[Cryptography] Why don't we protect passwords properly?
Bill Cox
waywardgeek at gmail.com
Fri Dec 20 23:00:29 EST 2013
I only dabble in crypto because it's way cool, but I keep seeing signs
of either serious ignorance, or amazingly clever social engineering.
Which is it?
For example, last month I pointed out on the TrueCrypt list that their
key stretching is a joke, at least if you want to protect data from any
organization with many millions of dollars to spend on brute-force
password guessing hardware. TrueCrypt's strongest option of 2000 rounds
of AES-512 key stretching is simply not enough to protect passwords real
Facebook users can remember. SHA-XXX (all of them) seem to have been
designed specifically to be cheap and fast to compute in custom
hardware, while taking forever to compute on modern CPUs. I especially
like the bit position swaps which don't take any computation at all in
hardware.
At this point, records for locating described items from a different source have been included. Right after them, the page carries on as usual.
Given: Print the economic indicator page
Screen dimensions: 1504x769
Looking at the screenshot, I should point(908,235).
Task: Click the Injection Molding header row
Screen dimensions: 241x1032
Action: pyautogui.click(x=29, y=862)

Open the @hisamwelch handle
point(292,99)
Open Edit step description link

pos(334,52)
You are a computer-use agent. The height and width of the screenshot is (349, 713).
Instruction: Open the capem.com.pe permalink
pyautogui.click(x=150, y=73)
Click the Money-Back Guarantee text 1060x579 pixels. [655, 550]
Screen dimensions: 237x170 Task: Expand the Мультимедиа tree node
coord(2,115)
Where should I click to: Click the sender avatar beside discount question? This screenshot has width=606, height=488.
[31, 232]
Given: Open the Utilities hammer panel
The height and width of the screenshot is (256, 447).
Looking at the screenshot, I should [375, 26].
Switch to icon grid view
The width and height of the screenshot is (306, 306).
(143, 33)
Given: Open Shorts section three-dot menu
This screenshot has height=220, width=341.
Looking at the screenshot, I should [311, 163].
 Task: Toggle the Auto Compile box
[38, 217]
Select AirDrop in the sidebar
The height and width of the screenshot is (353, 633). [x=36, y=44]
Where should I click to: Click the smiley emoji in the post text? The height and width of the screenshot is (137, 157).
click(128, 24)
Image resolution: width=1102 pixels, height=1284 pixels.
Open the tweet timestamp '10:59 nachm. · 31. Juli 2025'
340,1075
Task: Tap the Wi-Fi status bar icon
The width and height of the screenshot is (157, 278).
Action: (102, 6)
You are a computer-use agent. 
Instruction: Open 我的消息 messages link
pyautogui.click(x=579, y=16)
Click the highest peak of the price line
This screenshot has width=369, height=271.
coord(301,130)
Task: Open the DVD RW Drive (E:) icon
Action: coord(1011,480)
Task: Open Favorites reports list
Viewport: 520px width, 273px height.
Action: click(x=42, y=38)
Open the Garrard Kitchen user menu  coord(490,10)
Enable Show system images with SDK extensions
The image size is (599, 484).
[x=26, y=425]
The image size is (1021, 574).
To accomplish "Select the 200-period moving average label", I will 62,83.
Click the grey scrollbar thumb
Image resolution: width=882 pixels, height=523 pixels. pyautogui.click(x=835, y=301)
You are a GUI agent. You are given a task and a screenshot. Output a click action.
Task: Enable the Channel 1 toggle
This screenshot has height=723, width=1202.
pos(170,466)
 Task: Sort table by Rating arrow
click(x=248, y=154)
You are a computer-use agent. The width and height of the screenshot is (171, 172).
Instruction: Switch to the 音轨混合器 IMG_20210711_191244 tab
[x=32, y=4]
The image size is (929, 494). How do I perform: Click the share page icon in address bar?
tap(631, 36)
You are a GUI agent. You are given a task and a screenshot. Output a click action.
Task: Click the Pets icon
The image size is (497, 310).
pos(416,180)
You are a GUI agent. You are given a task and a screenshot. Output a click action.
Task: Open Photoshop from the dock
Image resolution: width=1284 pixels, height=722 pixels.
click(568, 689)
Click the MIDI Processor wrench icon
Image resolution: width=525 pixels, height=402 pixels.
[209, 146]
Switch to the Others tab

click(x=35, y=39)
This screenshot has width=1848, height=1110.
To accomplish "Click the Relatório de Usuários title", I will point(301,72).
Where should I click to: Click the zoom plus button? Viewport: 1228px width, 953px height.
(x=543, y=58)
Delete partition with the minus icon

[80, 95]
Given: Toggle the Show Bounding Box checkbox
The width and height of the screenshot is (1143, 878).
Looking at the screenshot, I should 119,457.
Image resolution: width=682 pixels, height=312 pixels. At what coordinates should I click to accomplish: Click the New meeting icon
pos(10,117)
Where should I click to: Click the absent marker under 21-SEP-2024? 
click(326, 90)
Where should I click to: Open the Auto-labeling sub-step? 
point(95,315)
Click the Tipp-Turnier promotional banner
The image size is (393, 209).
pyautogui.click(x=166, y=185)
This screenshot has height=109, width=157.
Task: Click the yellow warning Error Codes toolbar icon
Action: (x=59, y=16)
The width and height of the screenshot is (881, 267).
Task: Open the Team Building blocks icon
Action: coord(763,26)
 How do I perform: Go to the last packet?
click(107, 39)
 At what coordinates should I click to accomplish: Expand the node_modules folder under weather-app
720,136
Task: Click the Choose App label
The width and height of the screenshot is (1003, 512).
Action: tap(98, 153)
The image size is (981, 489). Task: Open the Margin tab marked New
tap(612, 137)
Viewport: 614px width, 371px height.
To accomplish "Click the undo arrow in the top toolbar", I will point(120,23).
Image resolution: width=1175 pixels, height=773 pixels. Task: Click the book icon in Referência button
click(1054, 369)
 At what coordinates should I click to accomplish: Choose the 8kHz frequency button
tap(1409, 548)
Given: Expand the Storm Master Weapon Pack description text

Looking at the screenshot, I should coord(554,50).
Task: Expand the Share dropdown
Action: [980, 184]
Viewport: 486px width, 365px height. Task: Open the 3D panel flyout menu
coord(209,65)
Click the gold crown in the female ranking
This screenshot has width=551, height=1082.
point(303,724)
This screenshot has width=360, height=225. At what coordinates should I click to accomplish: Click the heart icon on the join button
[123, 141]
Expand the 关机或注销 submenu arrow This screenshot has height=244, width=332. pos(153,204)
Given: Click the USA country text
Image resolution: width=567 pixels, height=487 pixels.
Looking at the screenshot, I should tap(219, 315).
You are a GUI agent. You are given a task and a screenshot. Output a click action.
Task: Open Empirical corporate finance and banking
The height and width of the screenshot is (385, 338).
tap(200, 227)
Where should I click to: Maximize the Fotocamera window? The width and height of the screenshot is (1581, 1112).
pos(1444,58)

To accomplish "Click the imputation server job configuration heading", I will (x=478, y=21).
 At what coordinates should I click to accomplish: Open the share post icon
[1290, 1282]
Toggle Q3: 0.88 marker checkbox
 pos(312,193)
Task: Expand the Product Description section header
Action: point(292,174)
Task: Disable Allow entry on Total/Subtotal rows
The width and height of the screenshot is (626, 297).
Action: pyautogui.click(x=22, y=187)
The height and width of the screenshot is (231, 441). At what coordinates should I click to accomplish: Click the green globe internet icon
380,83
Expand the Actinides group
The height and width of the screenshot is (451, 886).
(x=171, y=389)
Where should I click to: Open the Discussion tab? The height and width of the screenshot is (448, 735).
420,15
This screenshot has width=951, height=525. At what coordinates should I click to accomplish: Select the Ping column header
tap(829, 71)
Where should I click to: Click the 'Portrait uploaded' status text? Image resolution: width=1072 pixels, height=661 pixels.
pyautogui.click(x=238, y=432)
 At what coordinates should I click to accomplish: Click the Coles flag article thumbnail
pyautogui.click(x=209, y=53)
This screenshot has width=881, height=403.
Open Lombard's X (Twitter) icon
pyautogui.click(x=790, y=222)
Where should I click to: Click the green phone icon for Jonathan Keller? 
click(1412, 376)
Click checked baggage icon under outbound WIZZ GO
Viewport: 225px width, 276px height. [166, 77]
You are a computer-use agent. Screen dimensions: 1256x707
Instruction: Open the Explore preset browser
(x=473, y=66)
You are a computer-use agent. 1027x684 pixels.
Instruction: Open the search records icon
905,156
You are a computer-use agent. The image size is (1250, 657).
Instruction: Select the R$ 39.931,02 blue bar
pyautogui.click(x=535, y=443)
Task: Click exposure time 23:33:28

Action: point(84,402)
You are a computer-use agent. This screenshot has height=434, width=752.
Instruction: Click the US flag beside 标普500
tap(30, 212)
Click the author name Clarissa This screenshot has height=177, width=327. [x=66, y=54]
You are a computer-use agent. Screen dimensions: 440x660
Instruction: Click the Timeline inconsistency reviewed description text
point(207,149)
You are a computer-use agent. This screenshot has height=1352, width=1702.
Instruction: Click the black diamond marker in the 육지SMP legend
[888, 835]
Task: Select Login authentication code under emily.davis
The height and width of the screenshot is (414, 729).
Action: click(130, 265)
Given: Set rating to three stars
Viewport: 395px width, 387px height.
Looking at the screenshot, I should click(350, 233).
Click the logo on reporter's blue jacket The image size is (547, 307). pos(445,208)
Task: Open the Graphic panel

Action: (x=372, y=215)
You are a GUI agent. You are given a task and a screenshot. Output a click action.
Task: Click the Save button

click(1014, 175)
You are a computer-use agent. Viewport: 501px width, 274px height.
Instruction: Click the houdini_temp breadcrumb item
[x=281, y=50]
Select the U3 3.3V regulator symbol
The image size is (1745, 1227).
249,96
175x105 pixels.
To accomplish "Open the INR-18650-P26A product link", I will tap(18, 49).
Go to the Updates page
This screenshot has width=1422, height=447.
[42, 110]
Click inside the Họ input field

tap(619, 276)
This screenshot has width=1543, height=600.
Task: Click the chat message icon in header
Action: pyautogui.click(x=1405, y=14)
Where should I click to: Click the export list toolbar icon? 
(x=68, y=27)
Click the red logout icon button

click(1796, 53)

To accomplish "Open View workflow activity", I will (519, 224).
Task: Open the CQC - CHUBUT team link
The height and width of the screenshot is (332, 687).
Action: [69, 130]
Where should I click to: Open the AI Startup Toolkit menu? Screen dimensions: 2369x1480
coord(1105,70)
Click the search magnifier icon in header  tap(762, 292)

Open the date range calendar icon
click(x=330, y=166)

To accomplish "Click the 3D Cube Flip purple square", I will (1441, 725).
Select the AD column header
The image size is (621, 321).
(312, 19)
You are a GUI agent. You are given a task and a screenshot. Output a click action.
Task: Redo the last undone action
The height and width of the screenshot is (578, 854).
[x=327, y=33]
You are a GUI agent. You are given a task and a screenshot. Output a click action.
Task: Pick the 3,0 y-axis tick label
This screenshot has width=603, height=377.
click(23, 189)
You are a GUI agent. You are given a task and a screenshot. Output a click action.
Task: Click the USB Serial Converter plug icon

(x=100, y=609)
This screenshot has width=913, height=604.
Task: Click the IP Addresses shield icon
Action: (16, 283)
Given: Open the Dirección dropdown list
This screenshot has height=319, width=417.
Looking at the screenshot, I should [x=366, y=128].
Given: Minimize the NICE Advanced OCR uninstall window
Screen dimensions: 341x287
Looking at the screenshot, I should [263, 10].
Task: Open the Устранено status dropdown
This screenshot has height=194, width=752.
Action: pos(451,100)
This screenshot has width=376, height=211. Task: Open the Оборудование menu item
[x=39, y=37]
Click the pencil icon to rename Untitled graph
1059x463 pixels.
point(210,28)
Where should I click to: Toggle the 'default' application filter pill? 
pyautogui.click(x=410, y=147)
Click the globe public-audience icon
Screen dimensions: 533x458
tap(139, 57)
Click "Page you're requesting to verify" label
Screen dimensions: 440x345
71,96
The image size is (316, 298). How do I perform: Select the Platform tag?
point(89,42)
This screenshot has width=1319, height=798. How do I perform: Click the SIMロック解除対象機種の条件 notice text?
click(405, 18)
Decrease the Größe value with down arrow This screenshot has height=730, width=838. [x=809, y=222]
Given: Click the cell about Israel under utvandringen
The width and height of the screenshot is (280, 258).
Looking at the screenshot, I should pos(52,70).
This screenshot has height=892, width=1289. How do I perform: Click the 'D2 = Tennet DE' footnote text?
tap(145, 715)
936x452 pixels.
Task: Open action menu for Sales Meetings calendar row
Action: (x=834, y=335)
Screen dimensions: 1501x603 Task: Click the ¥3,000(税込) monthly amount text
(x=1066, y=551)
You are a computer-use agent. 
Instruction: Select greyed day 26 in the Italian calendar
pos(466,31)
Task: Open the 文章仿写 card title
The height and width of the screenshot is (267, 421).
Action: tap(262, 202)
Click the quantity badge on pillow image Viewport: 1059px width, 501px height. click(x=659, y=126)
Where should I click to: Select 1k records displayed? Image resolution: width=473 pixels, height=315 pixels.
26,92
I thought that was a mistake on the web page when I read it
the first time.
Scrypt, used by FreeCoin, shows how to do truly effective key
stretching, which can protect typical Facebook passwords from even the
most well funded government spy agencies. Nevertheless, the most common
tools in use don't include effective key stretching. TrueCrypt is an
open source project hosted out of Spain, yet the devs are silent when
asked about their ineffective key stretching choice. GPG and ssh don't
key stretch at all by default, AFAIK. How is it possible that the
open-source devs who invented and wrote these amazing tools fail to
understand basic password security?
I want a straight answer, and I truly don't know what it is. Is it
scary tall dudes in dark suits, or seriously ignorant devs?